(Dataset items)
═══
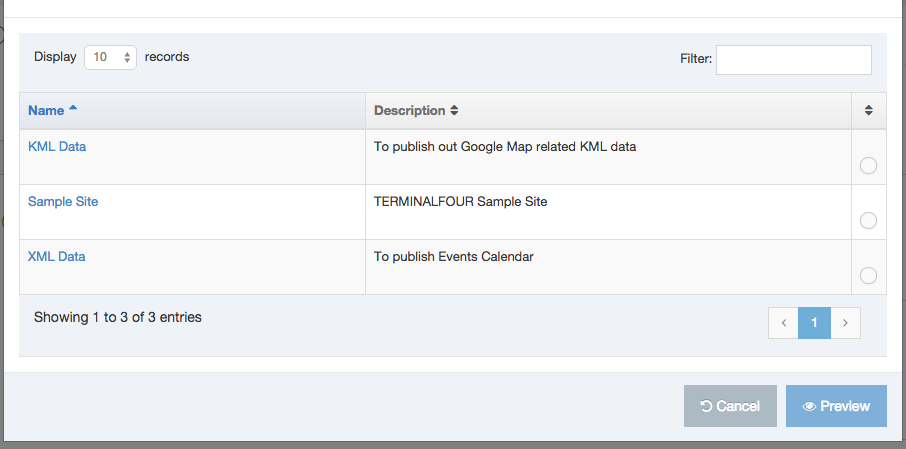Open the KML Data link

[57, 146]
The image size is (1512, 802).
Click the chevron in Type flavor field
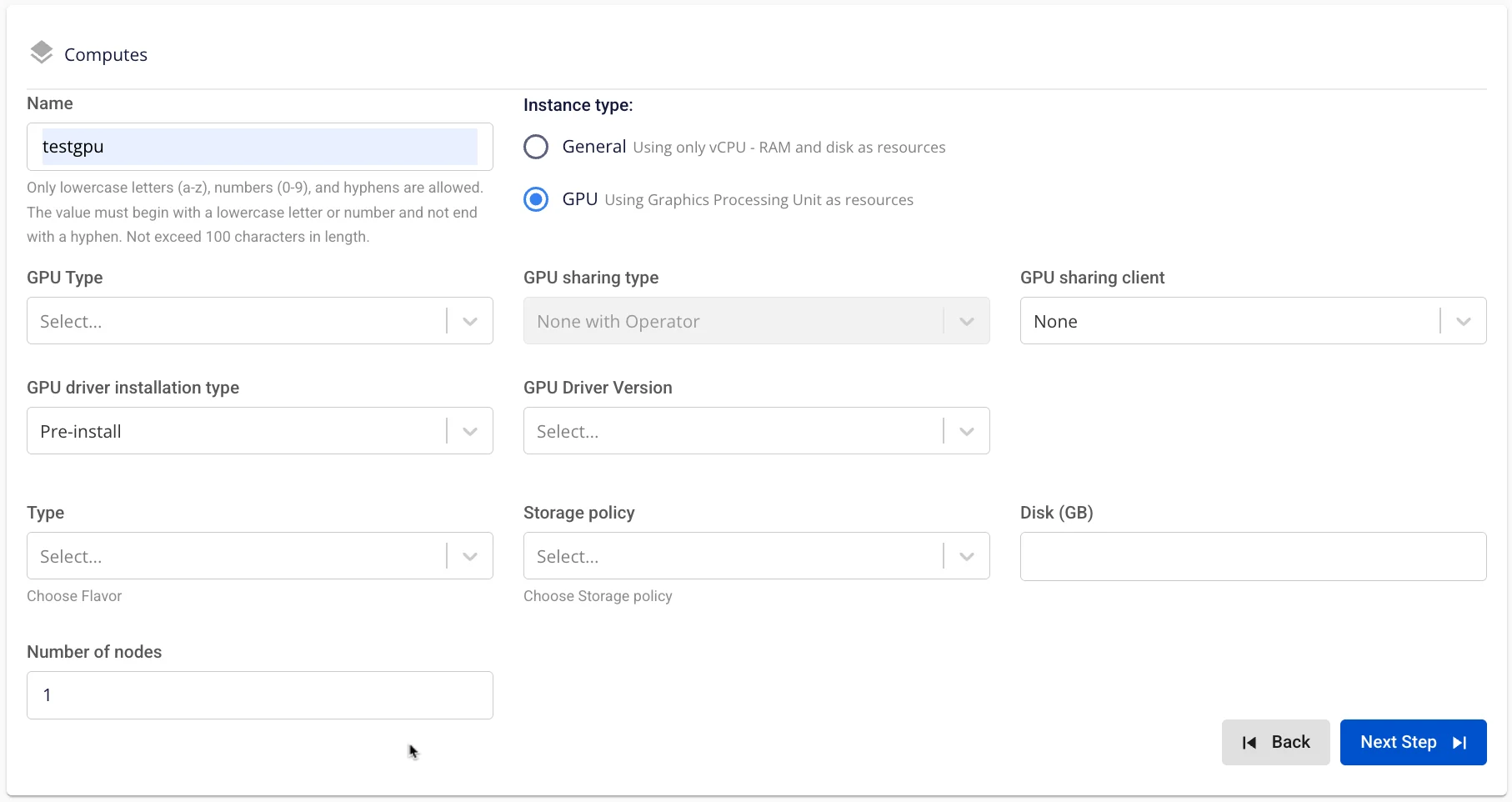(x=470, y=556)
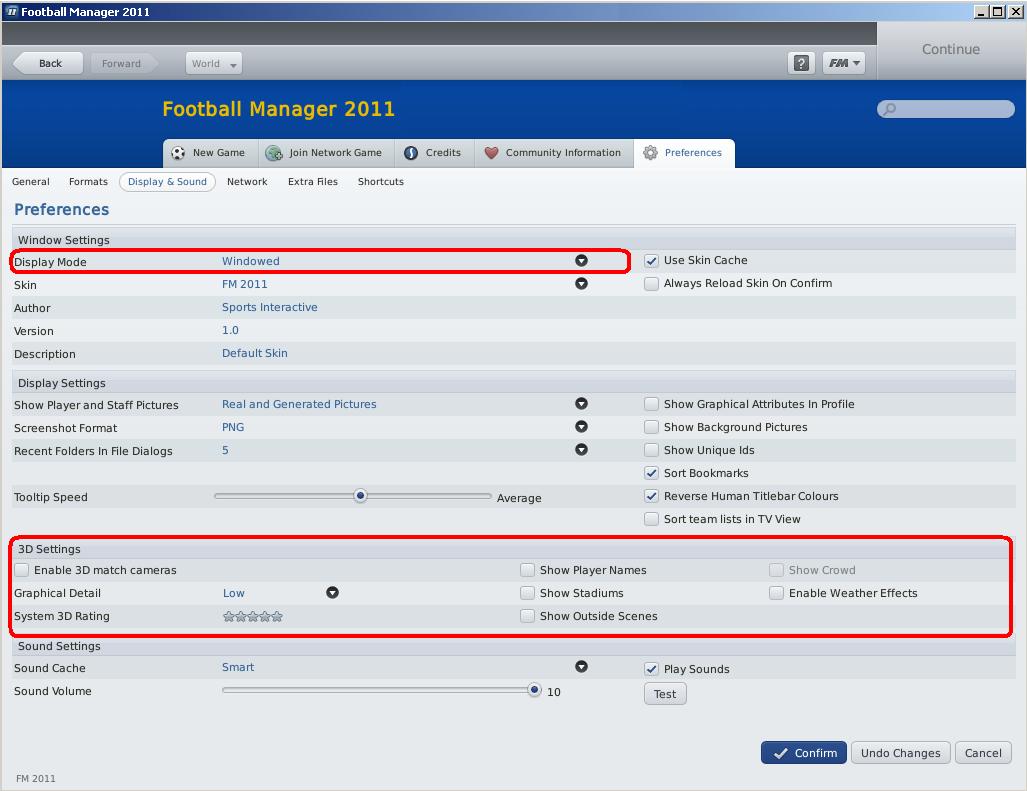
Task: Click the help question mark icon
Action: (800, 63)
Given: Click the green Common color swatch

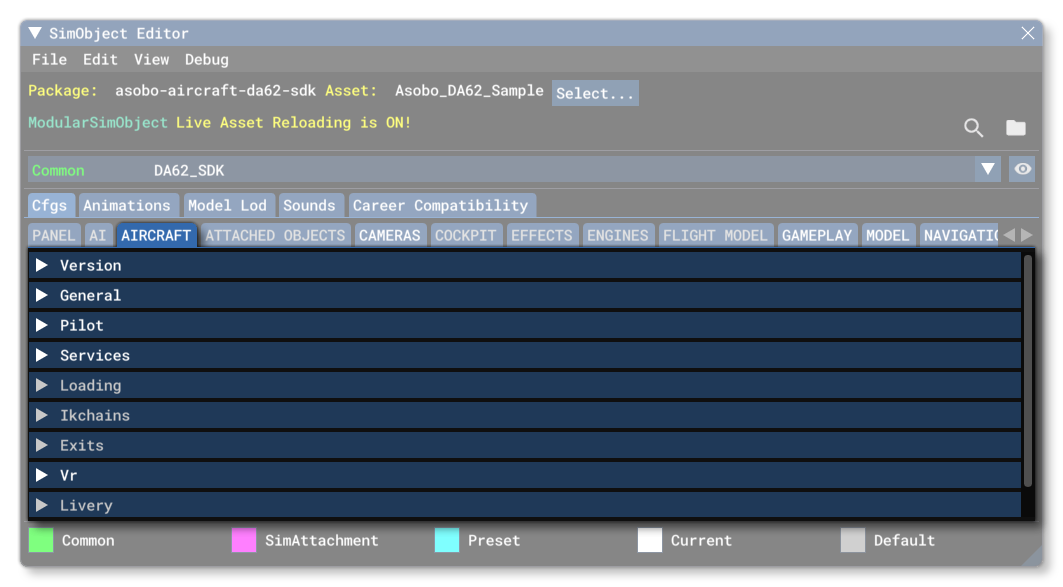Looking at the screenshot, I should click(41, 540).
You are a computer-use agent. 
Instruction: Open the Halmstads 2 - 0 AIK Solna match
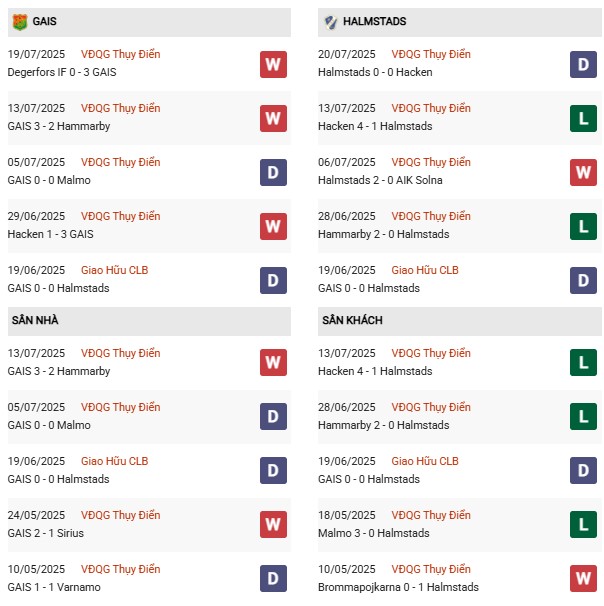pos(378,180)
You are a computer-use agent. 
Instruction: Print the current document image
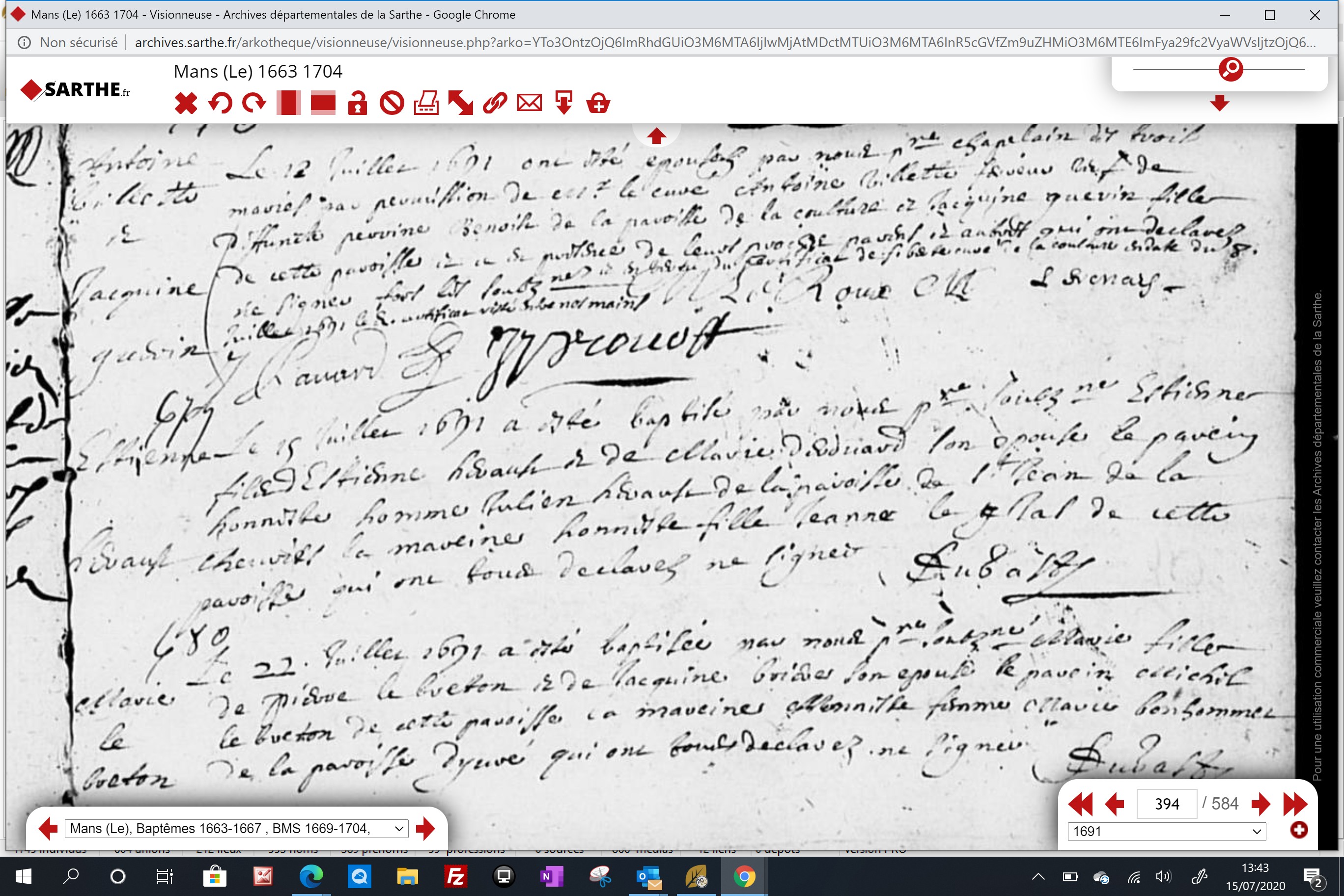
═══
(EXERCISE DETAILS)
Which lines run from the one holding "Instruction: Open the" through the end of the records? Reproduce them word for word, both ends included, with no pictures.

(OUTPUT FOR THIS TASK)
Instruction: Open the Halmstads 2 - 0 AIK Solna match
pos(378,180)
You are a computer-use agent. 
Instruction: Print the current document image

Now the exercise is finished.